Singspiel en trois actes. Livret de Gottlieb Stephanie
d'après Christoph F. Bretzner. Tobias Moretti, Jane
Archibald, Rachele Gilmore,
Daniel Behle, David Portillo,
Franz Josef Selig. MusicAeterna
(chœur de l'Opéra de Perm). Freiburger Barockorchester, dir. Jérémie Rhorer. Mise en scène : Martin Kusej.
Théâtre de l'Archevêché.
Réussir un opéra de Mozart
n'est pas chose aisée. Les scènes les plus prestigieuses, comme Salzbourg, les
metteurs en scène les mieux en vue, Chéreau à Aix, en ont fait les frais. La
rage de nouveauté veut conduire à innover à tout prix, à repenser les désirs enfouis du musicien ! Un
nouveau paramètre se fait jour : penser les œuvres à l'aune du contexte dans
lequel le spectateur d'aujourd'hui les reçoit. C'est ainsi que Martin Kusej, dont on sait la veine iconoclaste, s'attaque à
l'Enlèvement au sérail. Son dramaturge, Albert Ostermaier
pose la problématique : « Nous n'avons pas le droit de faire violence à
cette œuvre en recourant à une actualisation arbitraire, pseudo-provocatrice ou
branchée ; mais nous n'avons pas davantage le droit d'ignorer le contexte dans
lequel nous la recevons ». Manière une peu facile de se dédouaner d'une
relecture radicale. Qui censée transposer l'intrigue dans un Orient en guerre
contre l'Europe, dans les années 1920, fait immanquablement penser à un Islam
contemporain imposant le Djiad et son lot de
fanatisme religieux. Osmin figure une brute
terroriste que rien ne semble devoir arrêter dans sa soif de vengeance, pas
même celui au service duquel il opère, le Pacha Selim. Le décor est planté :
l'action est située dans un désert inhospitalier, brûlant de soleil le jour
(premier et troisième actes), d'une belle fraîcheur nocturne par contraste au
deuxième acte. Les quatre européens hispano-britanniques y ont été capturés et
demeurent prisonniers d'une escouade de bédouins armés de Kalachnikov. La
tentative de fuite dans les sables arides qui les assoiffe les rend à l'état de
misère et les conduit au désespoir, au fil de
séquences en ''shut down'' successives au dernier acte.
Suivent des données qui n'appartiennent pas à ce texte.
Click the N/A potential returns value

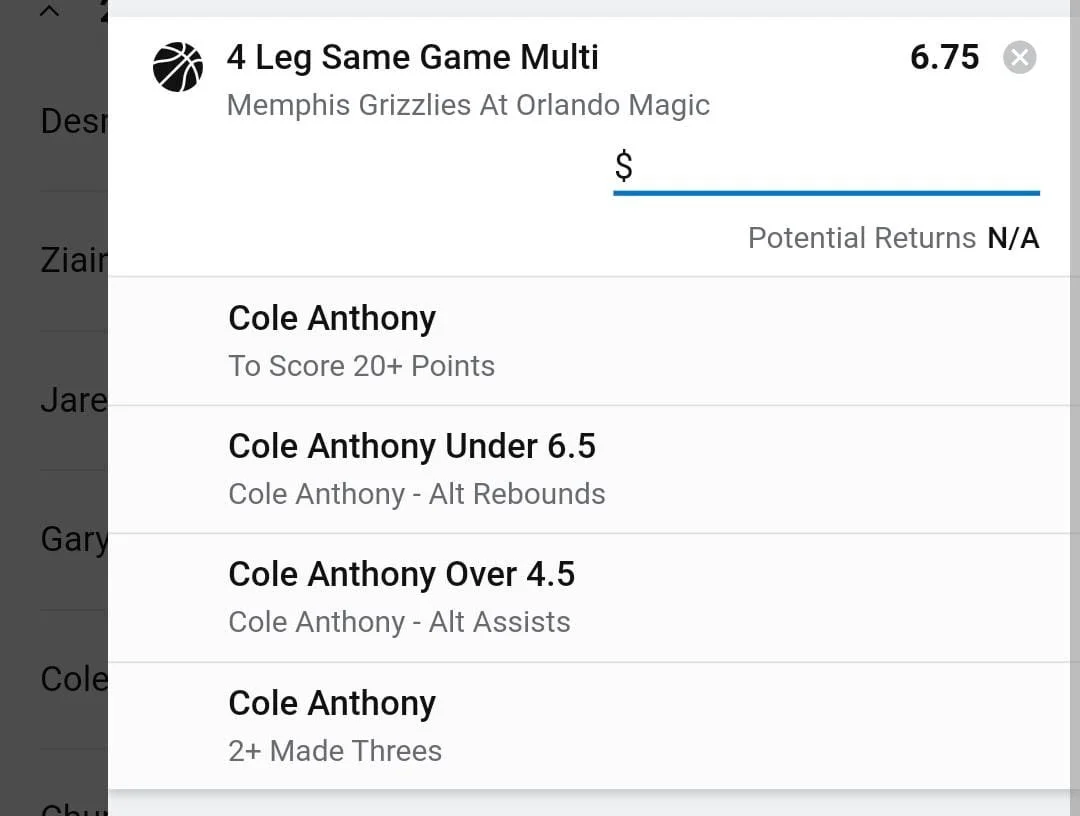[1013, 238]
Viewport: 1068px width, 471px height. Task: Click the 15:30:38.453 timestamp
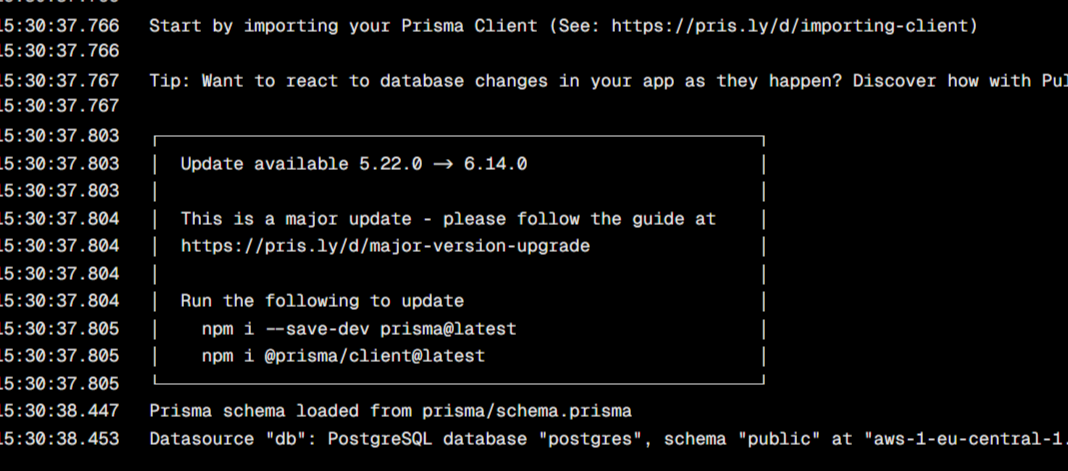(x=60, y=438)
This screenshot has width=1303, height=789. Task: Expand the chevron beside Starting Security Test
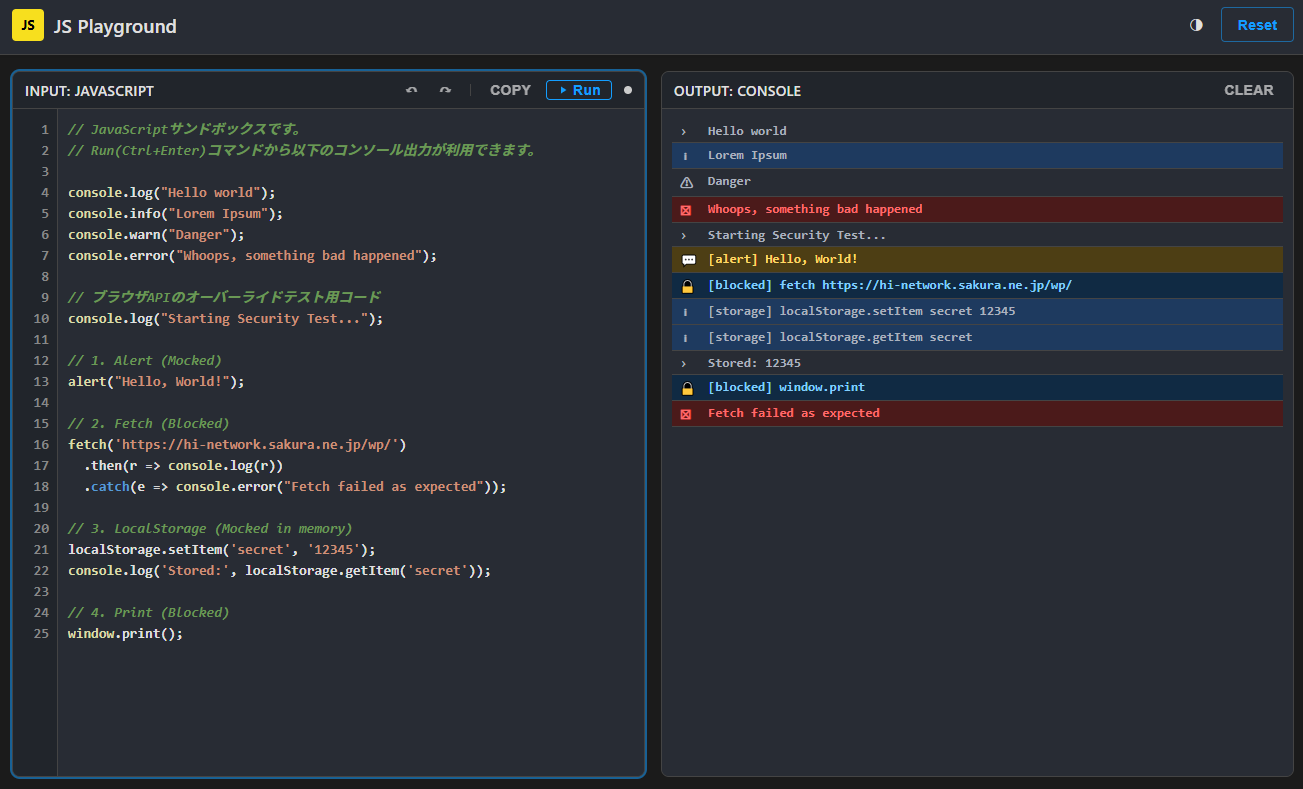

Kusej réécrit les dialogues qu'il truffe de répliques
en anglais, n'hésitant pas, pour ce qui est de celles en allemand, à les
asservir à son dessein. Ce traitement n'échappe pas à un certain étirement dans
le temps. Car les didascalies sont malmenées : le pauvre Pedrillo
qui a perdu son légendaire côté bon garçon, se voit quasi enseveli dans les
sables, la tête juste émergeant du sol, comme une vision de « Oh les beaux
jours » de Beckett ! Constance, en butte aux assauts amoureux de son
ravisseur, délivre ses deux arias au pied d'une immense tente berbère, le
premier au bord d'une baignoire en argent, le second devant un Selim tailladé
au sang, gage bien démonstratif d'un attachement jusqu'au boutiste...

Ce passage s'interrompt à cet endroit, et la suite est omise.